Automation is the process of making a system operate automatically without human intervention. As the days pass by and life gets busier each day, automation and automated systems intrigue the commune more. By applying automation, unsafe and repetitive tasks could be made self-sufficient, saving two of the most quintessential and precious things in a human’s life, Time and Money. With many tasks these days being labour-intensive and time-consuming, the creation of automated systems has improved efficiency and led to greater quality control. Although Automation may or may not be completely based on Artificial Intelligence, with the rise of automation and artificial intelligence simultaneously in the last decade, the use of automation collaborating with artificial intelligence might just be the next big thing to ponder upon. One of the most breakthrough discoveries in recent times for automation using artificial intelligence is AI Natural Language Generation.

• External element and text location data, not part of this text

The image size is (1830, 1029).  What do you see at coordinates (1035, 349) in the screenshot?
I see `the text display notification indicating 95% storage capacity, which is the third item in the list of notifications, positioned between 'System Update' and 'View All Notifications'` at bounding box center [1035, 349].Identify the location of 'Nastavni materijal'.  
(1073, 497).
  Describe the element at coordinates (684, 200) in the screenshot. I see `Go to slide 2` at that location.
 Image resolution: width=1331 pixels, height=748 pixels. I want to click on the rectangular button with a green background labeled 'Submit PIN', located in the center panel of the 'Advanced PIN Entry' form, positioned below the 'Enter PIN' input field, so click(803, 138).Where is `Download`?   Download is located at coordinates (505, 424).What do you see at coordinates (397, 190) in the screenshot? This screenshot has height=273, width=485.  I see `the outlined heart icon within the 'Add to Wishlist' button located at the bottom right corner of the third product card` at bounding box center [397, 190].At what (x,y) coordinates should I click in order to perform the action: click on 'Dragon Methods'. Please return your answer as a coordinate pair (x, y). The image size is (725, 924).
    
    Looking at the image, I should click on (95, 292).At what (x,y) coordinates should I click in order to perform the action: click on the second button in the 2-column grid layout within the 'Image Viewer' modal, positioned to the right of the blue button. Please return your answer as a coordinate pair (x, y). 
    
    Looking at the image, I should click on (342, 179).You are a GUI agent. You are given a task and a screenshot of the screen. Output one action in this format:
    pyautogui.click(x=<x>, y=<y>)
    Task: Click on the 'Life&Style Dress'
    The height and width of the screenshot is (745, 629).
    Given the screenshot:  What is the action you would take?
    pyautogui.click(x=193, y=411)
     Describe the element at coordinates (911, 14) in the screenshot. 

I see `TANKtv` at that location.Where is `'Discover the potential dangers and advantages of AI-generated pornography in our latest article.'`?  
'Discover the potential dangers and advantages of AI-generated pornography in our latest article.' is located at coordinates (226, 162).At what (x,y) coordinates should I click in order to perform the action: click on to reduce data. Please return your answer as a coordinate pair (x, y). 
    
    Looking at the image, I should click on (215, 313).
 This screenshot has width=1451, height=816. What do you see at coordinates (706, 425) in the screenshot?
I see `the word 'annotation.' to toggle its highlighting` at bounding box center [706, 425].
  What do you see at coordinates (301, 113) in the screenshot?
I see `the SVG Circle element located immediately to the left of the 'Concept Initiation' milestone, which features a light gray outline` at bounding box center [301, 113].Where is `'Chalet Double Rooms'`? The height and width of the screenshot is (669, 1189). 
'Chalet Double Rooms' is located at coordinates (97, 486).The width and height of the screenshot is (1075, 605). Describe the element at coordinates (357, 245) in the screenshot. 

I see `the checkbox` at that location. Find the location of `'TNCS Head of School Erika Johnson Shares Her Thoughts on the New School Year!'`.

What is Natural Language Generation?
Natural Language Generation, also known as NLG, uses artificial intelligence to produce written or spoken text content. It is a subsidiary of artificial intelligence and is a process that automatically transforms input data into plain-English content. The fascinating thing about NLG is that the technology can help tell a story using human-like creativity and intelligence, writing long sentences and paragraphs for you. Some of the uses of NLG are to generate product or service descriptions, content curation, creating portfolio summaries, or being used in customer communications through certain implementations in chatbots. Natural-language generation can be a bit complicated and require layers of language knowledge to work. These days, NLG is being integrated into tools to help with content strategy quickly, hence increasing productivity.
About Hugging Face
Hugging Face is an NLP focused startup that shares a large open-source community and provides an open-source library for Natural Language Processing. Their core mode of operation for natural language processing revolves around the use of Transformers. This python based library exposes an API to use many well-known architectures that help obtain the state of the art results for various NLP tasks like text classification, information extraction, question answering, and text generation. All the architectures provided come with a set of pre-trained weights utilizing deep learning that help with ease of operation for such tasks. These transformer models come in different shape and size architectures and have their ways of accepting input data tokenization. A tokenizer takes an input word and encodes the word into a number, thus allowing faster processing.
Getting Started with Creating a Paragraph Auto Generator
This article will try to implement a natural language generator that generates paragraphs from a single line of input text. For that, we will first set up all our dependencies using Hugging Face transformers for Natural Language Processing, then load our GPT2 model. This pre-trained model generates coherent paragraphs of text, encodes our input, and decodes our output to generate a paragraph.
So let’s get started with it!
The following code implementation is inspired by the official implementation, whose video tutorial you can find here.
Installing our Libraries
The first step would be to install our dependent libraries for this model. To do this, we will first install the Hugging Face Transformers. You can install Transformers by using the following command :
!pip install transformers #install the library from hugging face
Next, we will import our GPT2 Model and Tokenizer, collaborating with Tensorflow.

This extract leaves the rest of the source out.